Josie Thompson working in the pharmacy department
Josie Thompson working in the pharmacy department

            But with all her responsibilities, Josie struggled to finish the course within the required year. With two children to raise, a husband sick with cancer, and a full-time job at the U, in July Josie said, “I don’t have the arms that I feel like I need. I feel like I have three arms all being pulled at once. Sometimes I wish there were three of me. Two would be great. I still try to do my best.”

            And then she learned her 76-year-old mother would not submit to heart bypass surgery unless Josie, her only daughter, was by her side in Brazil. “I’m a daughter, a mother,” Josie says. “I feel like I need to do my part. I want to do my part.” That meant having to request an extension for her studies while she spent almost a month in South America.

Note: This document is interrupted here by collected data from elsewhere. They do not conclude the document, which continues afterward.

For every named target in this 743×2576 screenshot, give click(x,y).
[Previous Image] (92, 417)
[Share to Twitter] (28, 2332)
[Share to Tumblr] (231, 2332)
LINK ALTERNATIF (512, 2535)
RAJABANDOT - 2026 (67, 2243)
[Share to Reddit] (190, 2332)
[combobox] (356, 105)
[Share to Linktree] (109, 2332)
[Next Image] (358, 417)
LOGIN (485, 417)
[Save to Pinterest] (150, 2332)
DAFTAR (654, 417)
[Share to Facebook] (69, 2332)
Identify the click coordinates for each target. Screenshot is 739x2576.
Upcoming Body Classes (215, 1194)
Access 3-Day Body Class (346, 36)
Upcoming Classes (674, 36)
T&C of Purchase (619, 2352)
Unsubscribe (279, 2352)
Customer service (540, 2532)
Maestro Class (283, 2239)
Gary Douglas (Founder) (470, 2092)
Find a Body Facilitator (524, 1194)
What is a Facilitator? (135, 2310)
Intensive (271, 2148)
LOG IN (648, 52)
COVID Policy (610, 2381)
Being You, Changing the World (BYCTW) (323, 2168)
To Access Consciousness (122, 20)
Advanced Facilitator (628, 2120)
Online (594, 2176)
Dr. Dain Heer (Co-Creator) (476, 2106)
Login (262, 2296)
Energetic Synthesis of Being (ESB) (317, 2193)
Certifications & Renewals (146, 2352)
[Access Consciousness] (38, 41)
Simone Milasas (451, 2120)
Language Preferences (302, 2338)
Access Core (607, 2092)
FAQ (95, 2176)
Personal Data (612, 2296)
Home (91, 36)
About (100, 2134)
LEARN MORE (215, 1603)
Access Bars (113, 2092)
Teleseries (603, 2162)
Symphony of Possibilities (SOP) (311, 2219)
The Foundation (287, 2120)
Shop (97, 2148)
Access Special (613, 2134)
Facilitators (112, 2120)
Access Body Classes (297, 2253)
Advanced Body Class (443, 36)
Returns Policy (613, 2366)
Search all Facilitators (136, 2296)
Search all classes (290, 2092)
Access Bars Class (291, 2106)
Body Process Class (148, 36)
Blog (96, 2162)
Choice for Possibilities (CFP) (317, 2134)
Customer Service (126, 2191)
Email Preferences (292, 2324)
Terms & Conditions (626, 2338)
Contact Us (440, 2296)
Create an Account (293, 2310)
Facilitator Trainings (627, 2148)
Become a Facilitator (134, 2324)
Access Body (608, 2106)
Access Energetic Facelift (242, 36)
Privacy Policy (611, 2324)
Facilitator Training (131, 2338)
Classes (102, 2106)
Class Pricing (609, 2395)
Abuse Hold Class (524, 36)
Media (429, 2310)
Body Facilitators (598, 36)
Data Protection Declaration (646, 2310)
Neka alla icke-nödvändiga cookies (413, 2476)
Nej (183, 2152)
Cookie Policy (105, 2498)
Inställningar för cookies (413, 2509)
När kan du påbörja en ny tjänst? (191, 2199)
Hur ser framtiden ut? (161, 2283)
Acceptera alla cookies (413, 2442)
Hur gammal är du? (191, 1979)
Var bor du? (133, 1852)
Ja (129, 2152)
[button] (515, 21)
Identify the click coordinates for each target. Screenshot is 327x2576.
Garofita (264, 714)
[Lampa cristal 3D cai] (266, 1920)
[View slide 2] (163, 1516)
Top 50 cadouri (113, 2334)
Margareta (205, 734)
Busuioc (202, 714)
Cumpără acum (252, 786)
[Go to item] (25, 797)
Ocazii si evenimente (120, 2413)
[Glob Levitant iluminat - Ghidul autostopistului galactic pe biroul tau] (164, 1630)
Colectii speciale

            Josie left for Brazil on August 19. She spent every minute she could with her mother. “She’s my best friend,” she says, wiping away tears. She knew she was the only one who could give her the love and confidence her mother needed to have the operation and recover. “I try to prove to her that I need her around.”

The Limitless Sky

             In mid-September, Josie returned from Brazil. Despite all the pressures at work and at home, she didn’t regret leaving for a month. She describes knowing she’s done something good—something that only she could do as her mother’s daughter—as so powerful. “I was so glad I was able to do that,” she says. “No one else can take it from me. It’s one of my treasured feelings. I did that for her. I was there.” 

            Nevertheless, as fall rolls on, Josie’s under increasing pressure, both in terms of the needs of her family and of the pharmacy department, which wants her to finish the course and get her license by the end of the year.

            “I need to have my license,” she says. “I need to have it to get paid and get the benefits.” While her husband is an outpatient at the Huntsman Cancer Institute (and, thankfully, in remission) she needs the benefits both for him and her two children. “I feel like I don’t have any other priority right now beside this,” she says. “I need to get it done.”

            She’s passed the halfway stage of the program but now has to do 200 unpaid hours as an extern, where she’s essentially an observer. “Raghbir’s planning to send me to departments where I haven’t been before,” she says.

            Both surprised and proud of herself at what she’s already accomplished, her internship still requires sacrifices. “You need to give up the time with your family, give up your likes,” she says. Some of the course’s students don’t make the finishing line. “I couldn’t do it,” one woman told Josie. “I just don’t have the time.”

Josie Thompson
Josie Thompson

            Josie can’t help but doubt herself. “Boss, I’m trying my best,” she told Raghbir. “But I don’t know if I can get it done.”

            Raghbir speaks highly of his intern, describing her as hard-working, positive, punctual, and “very easy to get along with.” He sends employees to her to train. She tries to teach them to see the patient behind all the endless motion of technicians in the pharmacy around them.

            “You give your best because the patient is behind this medication,” she says. “I love that. I want to be able to accomplish that, to make that patient better because of my service. One day I’m going to be the patient, and that’s what I expect.”

            While Josie wishes time was on her side rather than bearing down night after night, she is committed to completing her studies and passing the licensing exam before the deadline imposed by the pharmacy department. “I have to and I will,” she says. “I have so many goals that I want to gain through this. Once I have the license done, even the sky is not going to stop me.”